Consider this. On an average developer may view development as composed of the following steps:

  1. Determine what needs to be created or fixed
  2. Implement the feature or fix
  3. Manually check that their feature works or fixes the bug
  4. The job is complete. Move on.

The individual developer works on creating/fixing different features of a product and once their job is complete they take up the next task. By the time they reach a deadline, most of the time one of the below situations results:

  • The product is still in-progress/incomplete and is on the virtue of deadline
  • Or the Product is delivered, but it’s either faulty, creates new bugs, or both.

Any of the above two situations are neither good for management nor for a developer. With no doubt, we have lots of new tools, theories or practices, but in the end, we could never predict whether the product is going to be a bug-free. All we could say is to learn from experience and try to make it better next time. The topmost fundamental reason for not meeting the expectation by Dev team is –Impact analysis of the new changes, which might have impacted something on which another code is dependent on, or tests pass on their machine, but fail on someone else’s or as the system continues to change, will their manual test still be applicable? If so how long would it take? Would testing team repeat the test the same way every time?

There are so many unknowns, so many questions, and so many factors you can’t control. The possibility of being tripped up by any one from Team is extraordinarily high. By practicing continuous integration at the core of your approach, the unknown becomes known, little by little. It holds the promise of providing proper application validation.

So what is CI?

Martin Fowler says – “Continuous Integration is a software development practice where members of a team integrate their work frequently, usually each person integrates at least daily – leading to multiple integrations per day. Each integration is verified by an automated build (including test) to detect integration errors as quickly as possible”.

And the main essential tasks of CI can be highlighted as –

  • Maintain a single-source repository
  • Make your build self-testing
  • Automate the build
  • Everyone commits to the mainline every day
  • Fix broken builds immediately
  • Keep the build fast
  • Make it transparent
  • Test in a clone of the production environment
  • Make it easy for anyone to get the latest executable
  • Automate deployment

Read more on the topic here: https://mikeciblogs.wordpress.com/tag/continuous-integration/ by Mike news

Some top benefits of using CI and why one should consider it from the beginning of your project.
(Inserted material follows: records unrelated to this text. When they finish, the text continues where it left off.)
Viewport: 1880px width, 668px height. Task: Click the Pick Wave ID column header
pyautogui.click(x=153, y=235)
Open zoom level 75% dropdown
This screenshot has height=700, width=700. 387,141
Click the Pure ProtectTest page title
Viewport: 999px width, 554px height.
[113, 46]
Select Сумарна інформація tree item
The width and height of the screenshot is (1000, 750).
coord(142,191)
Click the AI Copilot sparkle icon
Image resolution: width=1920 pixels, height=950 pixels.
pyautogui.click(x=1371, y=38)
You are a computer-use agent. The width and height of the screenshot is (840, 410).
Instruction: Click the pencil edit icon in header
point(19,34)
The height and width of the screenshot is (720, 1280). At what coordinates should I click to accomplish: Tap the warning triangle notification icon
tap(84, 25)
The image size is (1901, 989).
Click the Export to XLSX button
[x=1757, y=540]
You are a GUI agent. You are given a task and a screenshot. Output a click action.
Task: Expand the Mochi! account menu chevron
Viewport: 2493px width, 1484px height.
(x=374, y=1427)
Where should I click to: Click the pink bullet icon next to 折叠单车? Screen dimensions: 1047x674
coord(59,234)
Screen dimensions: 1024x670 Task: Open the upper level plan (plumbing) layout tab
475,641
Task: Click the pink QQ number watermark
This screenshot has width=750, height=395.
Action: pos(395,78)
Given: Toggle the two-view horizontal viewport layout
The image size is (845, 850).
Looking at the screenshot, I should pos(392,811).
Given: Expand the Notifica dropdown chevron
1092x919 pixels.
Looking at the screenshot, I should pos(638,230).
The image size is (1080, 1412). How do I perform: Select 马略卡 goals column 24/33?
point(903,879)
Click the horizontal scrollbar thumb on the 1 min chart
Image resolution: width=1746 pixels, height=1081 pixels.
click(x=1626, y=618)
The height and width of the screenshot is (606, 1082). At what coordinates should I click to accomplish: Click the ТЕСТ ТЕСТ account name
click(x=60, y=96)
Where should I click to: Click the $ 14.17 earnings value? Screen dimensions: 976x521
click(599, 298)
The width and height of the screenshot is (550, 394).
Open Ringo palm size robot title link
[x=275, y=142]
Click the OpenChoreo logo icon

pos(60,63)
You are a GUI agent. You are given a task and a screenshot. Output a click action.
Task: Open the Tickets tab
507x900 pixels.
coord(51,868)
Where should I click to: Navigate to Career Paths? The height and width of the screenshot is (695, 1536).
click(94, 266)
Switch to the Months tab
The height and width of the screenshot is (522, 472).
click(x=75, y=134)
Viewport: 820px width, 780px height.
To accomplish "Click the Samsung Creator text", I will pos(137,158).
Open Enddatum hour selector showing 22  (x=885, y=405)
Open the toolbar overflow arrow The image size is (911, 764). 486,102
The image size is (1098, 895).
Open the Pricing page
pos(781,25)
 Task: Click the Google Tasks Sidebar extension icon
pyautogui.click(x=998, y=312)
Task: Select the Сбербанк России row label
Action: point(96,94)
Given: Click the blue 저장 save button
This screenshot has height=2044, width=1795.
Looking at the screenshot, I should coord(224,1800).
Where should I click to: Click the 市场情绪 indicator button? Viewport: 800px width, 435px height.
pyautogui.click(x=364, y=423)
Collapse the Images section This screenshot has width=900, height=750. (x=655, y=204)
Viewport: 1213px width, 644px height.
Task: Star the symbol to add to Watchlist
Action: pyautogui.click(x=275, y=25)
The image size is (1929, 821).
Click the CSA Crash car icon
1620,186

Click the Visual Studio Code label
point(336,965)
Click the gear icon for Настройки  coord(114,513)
  • Deploy your code to production: the CI server automatically deploys your code to production if all the test within a given branch is green. This is what is formally known as Continuous Deployment
  • Build Product now: Once all your tests are green and the coverage is good, CI servers can also trigger build and compilation processes that will take care of your needs in no time. The CI server will run within its scripts and notify you as soon as something goes wrong.
  • Build product/feature faster: With parallel build support, you can split your tests and build processes into different machines, so everything will finish even faster than if you ran it locally. It will also consume less local power and resources, so you can continue working on something else while the builds run.
  • Detect system development problems earlier: Having your code tested before and after it is merged will allow identifying system problems earlier by decreasing the number of times
  • Reduce risks of cost, schedule, and budget: CI and Version Control Server communicate with each other and tell you when a merge request is good to merge. It can also show how the code coverage would be affected by it. This can dramatically reduce the time it takes to review a merge request. Continuous automatic regression test unit will aid in minimizing the cost, resource and time

Continuous integration helps keep us to keep our process honest and transparent. It validates against our assumptions and changes. And it is a process we can use in every moment of our work day to ensure that the software we are building is improving and not decaying.